Start with the nuts. Heat does magic.
Hazelnuts are sleeping. Woke them up.
The recipe from Minimalist Baker calls for six ingredients. That’s it. No hidden secrets, just heat and friction. First step: roast them. Oven at 350°F. Ten to twelve minutes if raw, eight if they’re already roasted. Why? To loosen the skins. To wake up the oils. To make them taste like actual nuts and not wood chips.
Once cool, rub them in a kitchen towel. Get the skins off. Most of them. Not every last speck. The recipe says perfection isn’t required, which is a relief. Fewer skins mean a creamier blend later. Who doesn’t want cream?
Make the chocolate base
Melt semi-sweet chocolate. Microwave works, sure. Or use a pan. Stir. Half a minute in the microwave per increment, or gentle heat on the stove until the chips surrender.
Throw the hazelnuts into a blender. Go slow at first, then hard. Break them down to crumbs. Then hit the melted chocolate in. Blend. And blend. Three minutes of pure force.
You now have homemade Nutella.
Actually, wait.
Stop before you eat the whole thing straight from the jar (though I don’t blame you). Scoop out three tablespoons. Save those. You’ll need them later for the swirls. Swirls are visual food. Eyes eat first, right?
The churn
Back to the blender. Add the rest of that nutty-chocolate butter. Then pour in light coconut milk. Two 14-oz cans.

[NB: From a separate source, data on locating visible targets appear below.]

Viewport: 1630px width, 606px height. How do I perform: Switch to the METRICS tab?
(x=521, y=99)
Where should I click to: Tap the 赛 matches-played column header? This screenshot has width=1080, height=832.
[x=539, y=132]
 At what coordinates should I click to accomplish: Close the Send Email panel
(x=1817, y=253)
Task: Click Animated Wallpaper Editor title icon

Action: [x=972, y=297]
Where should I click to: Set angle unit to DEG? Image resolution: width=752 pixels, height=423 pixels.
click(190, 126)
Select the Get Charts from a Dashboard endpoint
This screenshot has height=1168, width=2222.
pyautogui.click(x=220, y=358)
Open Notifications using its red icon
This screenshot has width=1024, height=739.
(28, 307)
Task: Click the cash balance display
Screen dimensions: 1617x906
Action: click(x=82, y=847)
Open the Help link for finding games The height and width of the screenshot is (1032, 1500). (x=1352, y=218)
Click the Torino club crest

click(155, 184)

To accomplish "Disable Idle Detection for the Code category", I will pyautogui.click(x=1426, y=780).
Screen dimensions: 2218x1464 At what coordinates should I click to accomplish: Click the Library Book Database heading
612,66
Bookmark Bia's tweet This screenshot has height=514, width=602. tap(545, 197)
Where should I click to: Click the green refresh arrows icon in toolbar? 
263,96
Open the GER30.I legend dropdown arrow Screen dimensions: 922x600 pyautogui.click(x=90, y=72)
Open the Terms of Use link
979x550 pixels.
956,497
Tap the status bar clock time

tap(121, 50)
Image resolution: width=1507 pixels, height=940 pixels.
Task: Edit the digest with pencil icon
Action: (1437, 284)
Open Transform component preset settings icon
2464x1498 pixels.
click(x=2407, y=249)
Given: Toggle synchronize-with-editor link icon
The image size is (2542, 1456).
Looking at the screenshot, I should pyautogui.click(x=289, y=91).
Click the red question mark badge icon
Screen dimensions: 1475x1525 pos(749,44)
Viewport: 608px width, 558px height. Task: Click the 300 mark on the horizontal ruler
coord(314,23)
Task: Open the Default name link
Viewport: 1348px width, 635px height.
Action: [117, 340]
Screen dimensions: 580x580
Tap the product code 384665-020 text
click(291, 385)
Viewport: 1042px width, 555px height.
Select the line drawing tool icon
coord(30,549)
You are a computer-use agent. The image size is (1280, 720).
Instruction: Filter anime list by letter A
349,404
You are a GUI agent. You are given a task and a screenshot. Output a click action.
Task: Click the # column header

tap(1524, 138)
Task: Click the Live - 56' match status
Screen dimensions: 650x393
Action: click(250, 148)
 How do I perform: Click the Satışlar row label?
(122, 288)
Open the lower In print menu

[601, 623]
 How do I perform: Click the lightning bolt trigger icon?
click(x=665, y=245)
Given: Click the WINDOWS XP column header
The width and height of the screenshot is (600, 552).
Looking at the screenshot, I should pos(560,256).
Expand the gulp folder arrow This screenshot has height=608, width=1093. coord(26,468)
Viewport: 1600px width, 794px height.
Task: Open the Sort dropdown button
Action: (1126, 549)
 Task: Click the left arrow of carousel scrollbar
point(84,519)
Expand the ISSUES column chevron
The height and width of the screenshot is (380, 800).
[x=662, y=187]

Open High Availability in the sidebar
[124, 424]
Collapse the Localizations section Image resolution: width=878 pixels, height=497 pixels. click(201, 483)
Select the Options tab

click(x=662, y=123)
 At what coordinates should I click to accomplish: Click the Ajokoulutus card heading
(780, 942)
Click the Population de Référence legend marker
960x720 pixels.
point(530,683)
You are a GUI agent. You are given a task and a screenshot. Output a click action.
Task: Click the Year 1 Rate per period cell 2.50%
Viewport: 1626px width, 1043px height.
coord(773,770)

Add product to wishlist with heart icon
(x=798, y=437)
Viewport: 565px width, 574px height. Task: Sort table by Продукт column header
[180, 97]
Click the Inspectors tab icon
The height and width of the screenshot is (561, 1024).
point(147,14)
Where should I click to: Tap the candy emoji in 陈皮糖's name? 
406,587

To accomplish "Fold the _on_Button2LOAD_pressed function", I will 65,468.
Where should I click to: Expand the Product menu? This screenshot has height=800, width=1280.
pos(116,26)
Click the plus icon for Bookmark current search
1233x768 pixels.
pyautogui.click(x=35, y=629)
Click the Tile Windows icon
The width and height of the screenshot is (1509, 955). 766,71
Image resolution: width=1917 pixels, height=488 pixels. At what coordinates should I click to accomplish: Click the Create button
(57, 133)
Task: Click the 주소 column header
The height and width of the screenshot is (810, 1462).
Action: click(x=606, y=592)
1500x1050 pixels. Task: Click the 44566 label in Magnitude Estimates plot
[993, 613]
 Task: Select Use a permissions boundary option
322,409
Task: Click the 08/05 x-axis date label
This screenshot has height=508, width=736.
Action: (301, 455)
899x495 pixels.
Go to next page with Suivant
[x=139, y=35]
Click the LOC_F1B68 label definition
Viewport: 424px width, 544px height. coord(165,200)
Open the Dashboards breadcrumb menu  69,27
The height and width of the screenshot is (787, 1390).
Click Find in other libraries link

Is your brand smooth? Does it have emulsifiers? Whole Foods 365 is the suggestion, but really, just pick something that isn’t separated water at the top of the can. Guai gum is your friend here. It stops ice crystals. Nobody wants gritty ice.
Add a quarter cup of cane sugar. Organic, preferably, if you care about that. Vanilla. Salt. Just an eighth teaspoon, but salt is the secret weapon for flavor.
Blend until it’s a single, uniform liquid. Put it in a container. Hide it in the fridge for an hour. Let it get cold. Cold base means smoother churn. If you can pre-chill your ice cream maker bowl too? Even better. Physics wins again.
Spin it for about 30 minutes? Or follow the machine. It should look like thick soft-serve.
Here is where the saved tablespoons come in. Pour that reserved chocolate-hazelnut mixture over the spinning ice cream. Fold it in. Don’t mix it out. Create ribbons of darker color. Visual depth. Hubba hubba, the blog says. I don’t say hubba hubba. I say delicious.
Firm or soft? You choose.
You can eat it right then. Gelato texture. Soft. Immediate gratification. Or, put it in a freezer-safe tub. Cover with parchment. Freeze for another hour or until it fights back against your spoon.
Take it out 10 minutes before serving? Otherwise, it’s a hockey puck. Store it for up to a month? Sure. Will you wait a month? Maybe. Maybe not.
Why go vegan?
Some people have to. Some people choose to. Some people just hate dairy ice cream’s tendency to split or turn icy. This holds up. It stays fluffy.
277 calories a serving? Fine. For a dessert? Totally reasonable.
Go make it. You only need hazelnuts and chocolate, mostly. The rest is just ice.